Di fronte a me sta la società, con le sue idee fisse, con i suoi pregiudizi, con le sue meschinerie, con le sue brutalità. Operaio, riconosco che il sindacato è un'arma di lotta e di formazione, e mi organizzo. Lotto per qualche centesimo in più di salario, per un'ora di meno di lavoro, pur di contribuire a smuovere la massa operaia. So che ben pochi operai hanno una chiara coscienza classista. Se parlassi di espropriazione e di socializzazione i più ne sarebbero impauriti e, dubbiosi, si ritrarrebbero dalla lotta. Quindi parlo di miglioramenti di salari, di orari, di disciplina. Vedo che il voto per sezione di sindacato assicura la maggioranza ai socialisti, ai funzionari attaccati alla propria poltrona come il bottegaio al proprio banco, ma, se critico il sistema antidemocratico, temporeggio, ché la maggioranza non sente la questione. Minatore in una cava di lignite so che l'escavazione costituisce un passivo nell'economia nazionale e che una forte percentuale di minatori potrebbe tornare ai campi dai quali viene e dove possiede qualcosa, ma non posso mettermi a richiedere licenziamenti, ché mi metterei contro quasi tutti i minatori, il deputato socialista che, d'accordo con i padroni, strappa sussidi allo Stato, nonché i suoi satelliti. Eppure il problema si riaffaccerà domani, non essendo necessariamente legato al capitalismo. Domani sarà il sindacato dei minatori della lignite il parassita di un nuovo ordine economico.

Sul terreno economico, gli anarchici sono possibilisti. Sono proletari evoluti e coscienti, ma proletari. Sul terreno politico e genericamente sociale sono intransigenti al 100%.

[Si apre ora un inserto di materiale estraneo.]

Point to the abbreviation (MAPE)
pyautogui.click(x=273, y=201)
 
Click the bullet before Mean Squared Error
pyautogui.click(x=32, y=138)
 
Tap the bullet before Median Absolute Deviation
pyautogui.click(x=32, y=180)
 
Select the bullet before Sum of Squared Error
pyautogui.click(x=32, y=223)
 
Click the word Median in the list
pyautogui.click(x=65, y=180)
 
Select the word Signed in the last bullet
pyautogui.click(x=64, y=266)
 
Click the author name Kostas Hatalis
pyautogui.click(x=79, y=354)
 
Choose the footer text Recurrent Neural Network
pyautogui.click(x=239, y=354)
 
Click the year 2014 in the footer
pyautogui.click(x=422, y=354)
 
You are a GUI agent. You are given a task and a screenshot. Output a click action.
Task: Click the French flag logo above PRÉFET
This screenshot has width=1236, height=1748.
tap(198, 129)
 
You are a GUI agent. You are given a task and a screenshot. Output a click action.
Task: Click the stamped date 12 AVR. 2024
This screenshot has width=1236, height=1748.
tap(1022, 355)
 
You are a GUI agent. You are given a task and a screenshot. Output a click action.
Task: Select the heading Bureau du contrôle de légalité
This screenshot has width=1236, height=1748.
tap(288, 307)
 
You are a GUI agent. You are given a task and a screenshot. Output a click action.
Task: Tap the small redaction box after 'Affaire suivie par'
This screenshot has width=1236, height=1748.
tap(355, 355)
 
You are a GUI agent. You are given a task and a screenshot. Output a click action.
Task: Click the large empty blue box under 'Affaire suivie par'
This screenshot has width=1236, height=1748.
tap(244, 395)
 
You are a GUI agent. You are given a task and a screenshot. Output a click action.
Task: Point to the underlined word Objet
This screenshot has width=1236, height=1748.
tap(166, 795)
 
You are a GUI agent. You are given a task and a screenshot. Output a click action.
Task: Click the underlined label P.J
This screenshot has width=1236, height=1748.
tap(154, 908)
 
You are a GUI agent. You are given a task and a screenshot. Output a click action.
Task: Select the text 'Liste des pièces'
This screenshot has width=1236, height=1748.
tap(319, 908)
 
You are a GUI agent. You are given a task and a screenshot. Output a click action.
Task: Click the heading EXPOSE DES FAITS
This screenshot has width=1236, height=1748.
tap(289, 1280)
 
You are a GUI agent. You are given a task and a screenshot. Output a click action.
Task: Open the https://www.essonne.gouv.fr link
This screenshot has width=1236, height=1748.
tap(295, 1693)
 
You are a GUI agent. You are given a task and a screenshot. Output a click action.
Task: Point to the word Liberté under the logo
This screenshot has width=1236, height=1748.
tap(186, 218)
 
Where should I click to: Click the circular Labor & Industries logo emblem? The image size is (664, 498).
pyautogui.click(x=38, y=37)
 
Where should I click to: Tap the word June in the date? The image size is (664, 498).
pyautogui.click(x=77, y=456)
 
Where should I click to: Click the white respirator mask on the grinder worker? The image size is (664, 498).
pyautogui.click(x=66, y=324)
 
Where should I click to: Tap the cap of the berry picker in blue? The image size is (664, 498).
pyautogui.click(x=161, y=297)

L'enorme maggioranza della popolazione di un Comune lascerebbe ai socialisti o ai comunisti o ai repubblicani formare la propria guarda nazionale per via dell'idea «una guardia ci vuole». Gli anarchici danno l'assalto al municipio? Ammazzano tutte le guardie? Ammazzano i consiglieri comunali? No, perché questa esuberante combattività, quando il popolo non li segue o non li trascina, non l'hanno mostrata quando era il caso di mostrarla. Gli anarchici brontolerebbero contro la guardia civica e il Comune autoritario. Io dico: gli anarchici debbono sostenere la formazione elettiva della guardia civica e proporre altri sistemi di controllo, per impedire che quella diventi un organo di dominio politico e di privilegio sociale. E molti anarchici mi danno del legalitario! Ma soluzioni diverse non ne danno.

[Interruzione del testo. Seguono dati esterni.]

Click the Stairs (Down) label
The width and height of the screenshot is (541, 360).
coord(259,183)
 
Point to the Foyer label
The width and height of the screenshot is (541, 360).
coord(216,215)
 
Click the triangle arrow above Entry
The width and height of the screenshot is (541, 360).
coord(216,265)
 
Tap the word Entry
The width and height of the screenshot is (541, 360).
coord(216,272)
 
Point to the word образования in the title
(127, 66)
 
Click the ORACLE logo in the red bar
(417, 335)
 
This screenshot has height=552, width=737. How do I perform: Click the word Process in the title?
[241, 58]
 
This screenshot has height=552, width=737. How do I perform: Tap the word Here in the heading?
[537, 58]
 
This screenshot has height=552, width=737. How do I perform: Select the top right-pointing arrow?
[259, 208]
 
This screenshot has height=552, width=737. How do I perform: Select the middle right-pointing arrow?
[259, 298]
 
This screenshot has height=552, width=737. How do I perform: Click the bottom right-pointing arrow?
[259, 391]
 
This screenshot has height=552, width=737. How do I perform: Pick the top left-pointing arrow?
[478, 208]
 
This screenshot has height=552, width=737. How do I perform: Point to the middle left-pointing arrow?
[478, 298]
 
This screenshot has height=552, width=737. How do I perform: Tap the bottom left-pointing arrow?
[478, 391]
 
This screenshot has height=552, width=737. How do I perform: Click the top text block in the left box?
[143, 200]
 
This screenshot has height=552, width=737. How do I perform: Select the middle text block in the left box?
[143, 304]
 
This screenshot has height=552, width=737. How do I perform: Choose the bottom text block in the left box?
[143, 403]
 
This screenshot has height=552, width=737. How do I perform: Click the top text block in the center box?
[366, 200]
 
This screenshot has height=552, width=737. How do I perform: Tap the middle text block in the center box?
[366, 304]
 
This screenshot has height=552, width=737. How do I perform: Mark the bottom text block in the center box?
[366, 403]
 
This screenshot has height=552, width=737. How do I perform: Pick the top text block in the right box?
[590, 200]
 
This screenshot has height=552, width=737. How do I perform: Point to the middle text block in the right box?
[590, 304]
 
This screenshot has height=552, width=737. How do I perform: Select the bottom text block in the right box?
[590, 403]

Il problema della nostra tattica rivoluzionaria e post-rivoluzionaria è male basato e peggio sviluppato. Socialmente siamo imprigionati nel dualismo proletariato-borghesia, mentre il proletariato tipico è minoranza ed è fiacco e disorientato, e vi sono vari ceti intermedi, ben più importanti e combattivi. Non ne abbiamo tenuto conto, noi rivoluzionari, ed abbiamo avuto il fascismo. Se non ne terremo conto, avremo altri fascismi.

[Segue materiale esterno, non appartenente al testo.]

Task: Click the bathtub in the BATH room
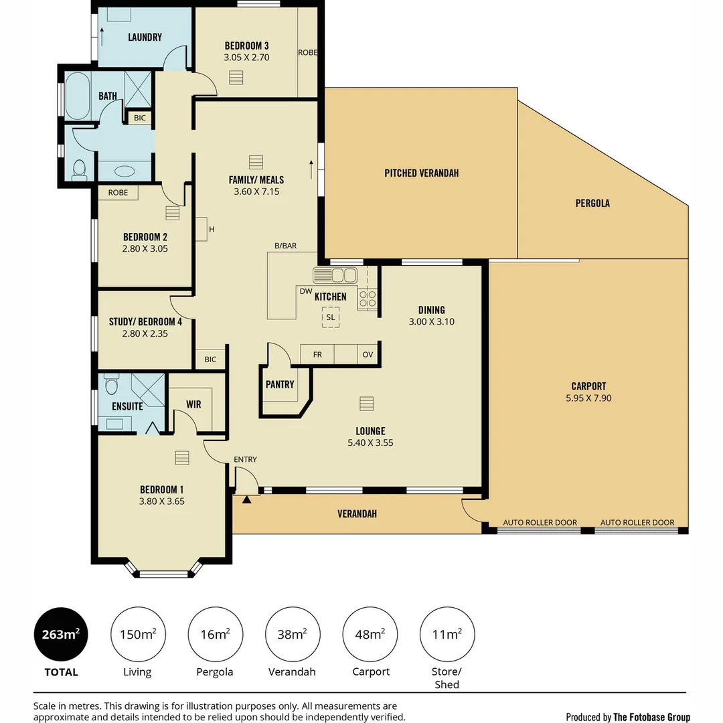tap(77, 96)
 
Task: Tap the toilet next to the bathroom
tap(79, 169)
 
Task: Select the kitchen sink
tap(335, 275)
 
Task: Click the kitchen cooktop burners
tap(368, 299)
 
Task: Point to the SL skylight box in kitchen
tap(331, 317)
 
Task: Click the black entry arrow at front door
tap(246, 499)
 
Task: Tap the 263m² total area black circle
tap(61, 635)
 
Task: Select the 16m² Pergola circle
tap(216, 635)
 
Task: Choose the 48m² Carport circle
tap(370, 635)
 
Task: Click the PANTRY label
tap(280, 384)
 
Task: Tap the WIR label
tap(193, 404)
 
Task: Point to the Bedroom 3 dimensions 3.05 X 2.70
tap(246, 58)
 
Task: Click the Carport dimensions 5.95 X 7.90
tap(589, 398)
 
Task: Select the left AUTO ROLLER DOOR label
tap(540, 522)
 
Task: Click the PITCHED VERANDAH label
tap(422, 173)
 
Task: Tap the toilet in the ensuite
tap(111, 384)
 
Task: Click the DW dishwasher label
tap(306, 291)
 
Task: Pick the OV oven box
tap(368, 354)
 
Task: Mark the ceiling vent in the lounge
tap(367, 404)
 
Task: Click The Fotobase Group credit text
tap(651, 717)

Il calcolo di ogni strategia è un calcolo di forze. E' triste che molti dei nostri continuino a vedere soltanto il popolo insorgere all'attacco della cassaforte, dell'officina, del campo; mentre quella dell'espropriazione non sarà che una piccola parte della rivoluzione italiana. A meno che non vogliamo che i rivoluzionari ed i lavoratori non ne buschino di nuovo ed ancora più sode.

Di paradisi comunisti se ne parlerà fra qualche secolo. Ora è roba da far ridere e far pietà insieme. L'anarchismo non ha, al di fuori di quello sindacale, che un terreno sul quale battersi proficuamente nella rivoluzione italiana: il comunalismo. Terreno: politico. Funzione: liberale democratica. Scopo: la libertà dei singoli e la solidità degli enti amministrativi locali. Mezzo: l'agitazione su basi realistiche, con l'enunciazione di programmi minimi.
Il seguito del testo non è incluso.